Dash wzruszył ramionami z irytacja.
— Na ile się orientuję, coś nie gra we wszystkich naszych komputerowych prognozach, zwłaszcza w przeprowadzanych przez nas sondażach opinii.
Dzwonki alarmowe zabrzęczały w głowie Scanyona. Powiedział z ociąganiem:
— Panie prezydencie, na moim biurku leży mnóstwo papierów, których jeszcze nie przerzuciłem. Pan wie, że podróżowałem sporo…
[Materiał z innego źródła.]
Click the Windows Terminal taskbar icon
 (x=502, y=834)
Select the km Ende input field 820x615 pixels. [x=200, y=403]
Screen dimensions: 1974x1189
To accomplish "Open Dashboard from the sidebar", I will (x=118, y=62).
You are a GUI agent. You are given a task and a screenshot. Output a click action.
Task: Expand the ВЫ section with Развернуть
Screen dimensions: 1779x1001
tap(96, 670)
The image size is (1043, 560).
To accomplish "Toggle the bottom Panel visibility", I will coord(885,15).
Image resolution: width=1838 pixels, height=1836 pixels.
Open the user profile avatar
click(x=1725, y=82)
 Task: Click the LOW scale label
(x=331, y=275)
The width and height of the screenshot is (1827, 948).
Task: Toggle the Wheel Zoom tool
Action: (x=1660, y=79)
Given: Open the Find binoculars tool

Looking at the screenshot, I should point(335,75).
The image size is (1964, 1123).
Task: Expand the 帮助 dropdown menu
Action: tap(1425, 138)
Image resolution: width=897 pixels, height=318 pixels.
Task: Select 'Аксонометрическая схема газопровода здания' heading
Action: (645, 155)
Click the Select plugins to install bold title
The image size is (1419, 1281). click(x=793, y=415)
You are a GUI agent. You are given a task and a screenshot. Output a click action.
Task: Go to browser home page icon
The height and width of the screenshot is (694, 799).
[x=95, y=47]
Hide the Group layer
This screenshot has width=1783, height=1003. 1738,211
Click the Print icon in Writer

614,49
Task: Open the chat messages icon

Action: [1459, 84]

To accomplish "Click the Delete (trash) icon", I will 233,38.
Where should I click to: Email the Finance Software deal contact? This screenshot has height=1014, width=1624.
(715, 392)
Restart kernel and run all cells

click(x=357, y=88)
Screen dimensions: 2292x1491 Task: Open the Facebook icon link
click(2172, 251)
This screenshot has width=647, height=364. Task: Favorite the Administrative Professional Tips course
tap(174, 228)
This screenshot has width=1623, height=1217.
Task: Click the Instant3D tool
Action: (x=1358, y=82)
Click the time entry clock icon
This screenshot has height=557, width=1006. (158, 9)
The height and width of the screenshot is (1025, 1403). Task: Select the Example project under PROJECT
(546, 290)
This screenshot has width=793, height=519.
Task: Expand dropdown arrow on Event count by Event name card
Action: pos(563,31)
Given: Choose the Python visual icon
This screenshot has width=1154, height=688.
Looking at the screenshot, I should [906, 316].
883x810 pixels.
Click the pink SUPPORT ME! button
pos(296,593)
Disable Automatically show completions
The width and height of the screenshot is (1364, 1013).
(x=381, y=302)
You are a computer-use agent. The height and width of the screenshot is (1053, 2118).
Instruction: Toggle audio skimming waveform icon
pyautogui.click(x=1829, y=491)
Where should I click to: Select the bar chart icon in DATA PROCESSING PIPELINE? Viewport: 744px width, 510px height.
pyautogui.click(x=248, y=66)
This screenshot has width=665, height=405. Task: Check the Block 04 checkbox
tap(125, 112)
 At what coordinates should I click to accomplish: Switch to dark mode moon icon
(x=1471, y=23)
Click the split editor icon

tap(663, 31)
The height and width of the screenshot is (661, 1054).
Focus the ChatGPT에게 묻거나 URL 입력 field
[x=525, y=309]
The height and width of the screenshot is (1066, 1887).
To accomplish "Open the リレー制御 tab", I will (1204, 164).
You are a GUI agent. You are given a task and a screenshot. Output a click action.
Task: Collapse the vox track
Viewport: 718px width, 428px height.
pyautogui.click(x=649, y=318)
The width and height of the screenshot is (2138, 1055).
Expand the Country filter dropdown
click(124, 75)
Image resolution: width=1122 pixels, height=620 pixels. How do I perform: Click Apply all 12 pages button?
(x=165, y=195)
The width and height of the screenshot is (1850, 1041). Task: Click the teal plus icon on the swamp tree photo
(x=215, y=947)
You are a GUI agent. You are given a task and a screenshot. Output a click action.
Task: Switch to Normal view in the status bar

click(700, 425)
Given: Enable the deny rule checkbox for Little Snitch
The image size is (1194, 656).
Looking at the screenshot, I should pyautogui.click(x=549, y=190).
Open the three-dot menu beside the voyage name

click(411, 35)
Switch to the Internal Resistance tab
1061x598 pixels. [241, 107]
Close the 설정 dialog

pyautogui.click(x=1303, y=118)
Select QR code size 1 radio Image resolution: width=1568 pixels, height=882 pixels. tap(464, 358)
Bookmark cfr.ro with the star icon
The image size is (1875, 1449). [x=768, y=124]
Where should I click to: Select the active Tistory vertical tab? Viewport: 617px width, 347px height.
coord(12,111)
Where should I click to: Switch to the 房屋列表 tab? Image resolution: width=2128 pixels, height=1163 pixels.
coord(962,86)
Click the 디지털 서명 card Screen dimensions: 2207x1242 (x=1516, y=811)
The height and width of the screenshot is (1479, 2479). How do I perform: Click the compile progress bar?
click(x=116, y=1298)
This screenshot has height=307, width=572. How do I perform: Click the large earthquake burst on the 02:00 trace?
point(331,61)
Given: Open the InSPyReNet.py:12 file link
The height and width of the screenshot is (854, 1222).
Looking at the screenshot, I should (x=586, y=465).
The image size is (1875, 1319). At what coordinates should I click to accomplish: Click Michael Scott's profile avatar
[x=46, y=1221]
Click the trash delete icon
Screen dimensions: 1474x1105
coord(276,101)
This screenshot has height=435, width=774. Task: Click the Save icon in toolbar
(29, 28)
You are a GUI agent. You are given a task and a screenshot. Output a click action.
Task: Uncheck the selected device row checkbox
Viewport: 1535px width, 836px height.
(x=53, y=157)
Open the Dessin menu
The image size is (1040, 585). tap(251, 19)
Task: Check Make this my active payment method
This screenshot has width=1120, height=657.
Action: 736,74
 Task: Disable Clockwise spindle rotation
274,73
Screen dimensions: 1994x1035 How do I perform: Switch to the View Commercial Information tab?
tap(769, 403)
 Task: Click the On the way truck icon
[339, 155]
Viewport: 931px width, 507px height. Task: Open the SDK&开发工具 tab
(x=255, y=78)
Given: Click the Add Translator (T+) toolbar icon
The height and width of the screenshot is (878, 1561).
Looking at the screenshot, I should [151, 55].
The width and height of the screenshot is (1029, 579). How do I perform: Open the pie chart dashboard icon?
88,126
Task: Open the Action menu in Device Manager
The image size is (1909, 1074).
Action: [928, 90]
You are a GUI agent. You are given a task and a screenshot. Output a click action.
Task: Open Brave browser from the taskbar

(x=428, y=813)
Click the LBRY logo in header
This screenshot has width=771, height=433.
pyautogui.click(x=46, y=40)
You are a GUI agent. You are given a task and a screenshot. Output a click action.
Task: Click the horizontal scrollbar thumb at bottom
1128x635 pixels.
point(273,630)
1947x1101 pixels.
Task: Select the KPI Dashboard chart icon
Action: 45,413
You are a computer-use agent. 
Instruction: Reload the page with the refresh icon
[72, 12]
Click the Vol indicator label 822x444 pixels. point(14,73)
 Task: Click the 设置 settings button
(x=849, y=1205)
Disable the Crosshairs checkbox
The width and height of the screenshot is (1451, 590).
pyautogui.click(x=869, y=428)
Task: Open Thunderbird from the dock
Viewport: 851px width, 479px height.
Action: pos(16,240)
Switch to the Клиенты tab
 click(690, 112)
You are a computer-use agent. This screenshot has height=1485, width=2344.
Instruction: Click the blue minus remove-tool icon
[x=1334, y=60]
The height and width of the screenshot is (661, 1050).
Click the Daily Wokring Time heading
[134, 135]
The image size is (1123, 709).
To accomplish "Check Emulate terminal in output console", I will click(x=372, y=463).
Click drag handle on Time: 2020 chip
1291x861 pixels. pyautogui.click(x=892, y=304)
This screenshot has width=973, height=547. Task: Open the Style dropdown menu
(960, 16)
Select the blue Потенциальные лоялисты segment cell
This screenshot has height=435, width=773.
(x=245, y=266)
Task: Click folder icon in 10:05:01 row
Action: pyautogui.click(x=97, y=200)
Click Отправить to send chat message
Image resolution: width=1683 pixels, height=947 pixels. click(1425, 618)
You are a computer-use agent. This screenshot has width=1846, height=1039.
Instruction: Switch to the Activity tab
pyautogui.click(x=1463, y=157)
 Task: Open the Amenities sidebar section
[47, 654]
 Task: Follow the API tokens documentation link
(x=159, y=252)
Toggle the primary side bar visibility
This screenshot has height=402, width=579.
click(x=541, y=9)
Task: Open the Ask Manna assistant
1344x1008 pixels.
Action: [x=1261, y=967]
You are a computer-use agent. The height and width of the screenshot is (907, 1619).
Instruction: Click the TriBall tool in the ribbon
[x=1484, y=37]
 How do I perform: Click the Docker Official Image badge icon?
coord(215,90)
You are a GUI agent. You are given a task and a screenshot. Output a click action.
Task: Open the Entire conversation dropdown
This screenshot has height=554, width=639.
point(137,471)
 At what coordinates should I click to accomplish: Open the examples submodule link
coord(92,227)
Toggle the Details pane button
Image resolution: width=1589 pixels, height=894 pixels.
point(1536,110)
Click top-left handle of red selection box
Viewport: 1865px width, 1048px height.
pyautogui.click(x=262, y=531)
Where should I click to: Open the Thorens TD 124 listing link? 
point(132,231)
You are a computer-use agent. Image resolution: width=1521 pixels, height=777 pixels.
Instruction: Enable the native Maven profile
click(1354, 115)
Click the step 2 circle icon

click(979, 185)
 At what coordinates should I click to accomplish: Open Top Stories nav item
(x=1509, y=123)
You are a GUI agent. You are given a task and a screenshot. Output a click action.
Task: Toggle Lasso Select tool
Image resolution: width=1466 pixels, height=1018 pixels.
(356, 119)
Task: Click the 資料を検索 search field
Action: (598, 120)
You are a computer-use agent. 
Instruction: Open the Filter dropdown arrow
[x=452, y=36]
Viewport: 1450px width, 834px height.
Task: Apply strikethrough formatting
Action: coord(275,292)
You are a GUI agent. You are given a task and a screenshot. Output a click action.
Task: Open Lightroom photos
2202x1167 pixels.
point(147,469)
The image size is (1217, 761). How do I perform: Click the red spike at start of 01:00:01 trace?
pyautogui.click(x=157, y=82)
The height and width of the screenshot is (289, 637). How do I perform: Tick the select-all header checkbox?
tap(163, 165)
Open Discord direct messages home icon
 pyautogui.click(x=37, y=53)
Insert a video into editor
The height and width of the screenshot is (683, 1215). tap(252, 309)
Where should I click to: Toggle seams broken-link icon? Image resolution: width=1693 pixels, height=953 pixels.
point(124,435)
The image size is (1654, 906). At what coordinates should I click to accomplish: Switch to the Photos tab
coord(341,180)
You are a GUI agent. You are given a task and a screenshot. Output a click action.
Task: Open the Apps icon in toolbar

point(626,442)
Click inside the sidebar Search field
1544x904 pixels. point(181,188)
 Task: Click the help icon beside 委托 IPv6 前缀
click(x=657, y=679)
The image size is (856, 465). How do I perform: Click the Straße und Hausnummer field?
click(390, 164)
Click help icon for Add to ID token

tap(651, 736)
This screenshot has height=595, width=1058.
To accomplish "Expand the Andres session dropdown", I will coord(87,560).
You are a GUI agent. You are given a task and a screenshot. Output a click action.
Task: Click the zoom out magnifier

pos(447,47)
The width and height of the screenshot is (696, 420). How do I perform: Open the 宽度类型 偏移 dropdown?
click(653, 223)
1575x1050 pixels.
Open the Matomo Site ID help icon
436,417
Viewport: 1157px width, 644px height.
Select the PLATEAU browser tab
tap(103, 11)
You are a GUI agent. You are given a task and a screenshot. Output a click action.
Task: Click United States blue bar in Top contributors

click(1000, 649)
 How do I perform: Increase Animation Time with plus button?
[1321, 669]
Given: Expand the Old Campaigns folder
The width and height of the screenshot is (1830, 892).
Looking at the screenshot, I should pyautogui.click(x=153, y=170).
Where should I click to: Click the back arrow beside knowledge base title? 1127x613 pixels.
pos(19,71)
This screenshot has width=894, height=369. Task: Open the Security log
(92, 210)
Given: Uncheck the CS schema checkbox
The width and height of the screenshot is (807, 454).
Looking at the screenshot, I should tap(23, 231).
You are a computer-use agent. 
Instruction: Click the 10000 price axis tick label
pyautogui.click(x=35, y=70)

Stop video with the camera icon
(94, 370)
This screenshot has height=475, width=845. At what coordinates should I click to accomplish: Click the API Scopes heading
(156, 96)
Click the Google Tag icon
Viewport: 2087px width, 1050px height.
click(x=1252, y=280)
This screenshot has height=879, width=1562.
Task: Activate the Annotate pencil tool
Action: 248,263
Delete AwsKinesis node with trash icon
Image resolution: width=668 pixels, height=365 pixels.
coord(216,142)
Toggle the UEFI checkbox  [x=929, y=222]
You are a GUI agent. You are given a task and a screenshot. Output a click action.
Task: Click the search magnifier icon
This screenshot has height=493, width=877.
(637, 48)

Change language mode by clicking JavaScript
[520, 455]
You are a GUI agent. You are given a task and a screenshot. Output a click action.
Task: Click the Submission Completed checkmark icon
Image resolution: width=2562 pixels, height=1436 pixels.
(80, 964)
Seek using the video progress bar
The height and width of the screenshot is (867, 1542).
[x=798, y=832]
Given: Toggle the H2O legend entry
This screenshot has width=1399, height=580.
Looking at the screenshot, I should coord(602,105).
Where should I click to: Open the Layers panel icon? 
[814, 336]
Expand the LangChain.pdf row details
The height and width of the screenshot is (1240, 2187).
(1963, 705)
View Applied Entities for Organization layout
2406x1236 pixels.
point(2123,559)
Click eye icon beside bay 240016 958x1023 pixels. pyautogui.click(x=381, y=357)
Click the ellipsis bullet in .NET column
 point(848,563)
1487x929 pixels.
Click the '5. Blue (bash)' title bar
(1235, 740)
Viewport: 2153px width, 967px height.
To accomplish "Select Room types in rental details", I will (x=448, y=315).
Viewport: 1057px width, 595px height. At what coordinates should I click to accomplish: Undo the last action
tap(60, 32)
— Scanyon — rzekł prezydent. — Ja już idę. Chcę, żebyś przerzucił te papiery, zanim zabierzesz się do czegokolwiek innego, żebyś znalazł tamten papier i przeczytał go. Jutro rano o godzinie ósmej chcę cię widzieć w moim gabinecie i wówczas chcę się wiedzieć, co się tu dzieje, a szczególnie chcę się dowiedzieć trzech rzeczy. Po pierwsze, chcę usłyszeć, że z Kaymanem jest wszystko w porządku. Po drugie, chcę, żeby to coś żywego zostało odnalezione. Po trzecie, chcę poznać rozwiązanie zagadki komputerowych prognoz i lepiej, żeby one też były w porządku. Do zobaczenia, Scanyon. Wiem, że to dopiero piąta rano, ale nie wracaj do łóżka.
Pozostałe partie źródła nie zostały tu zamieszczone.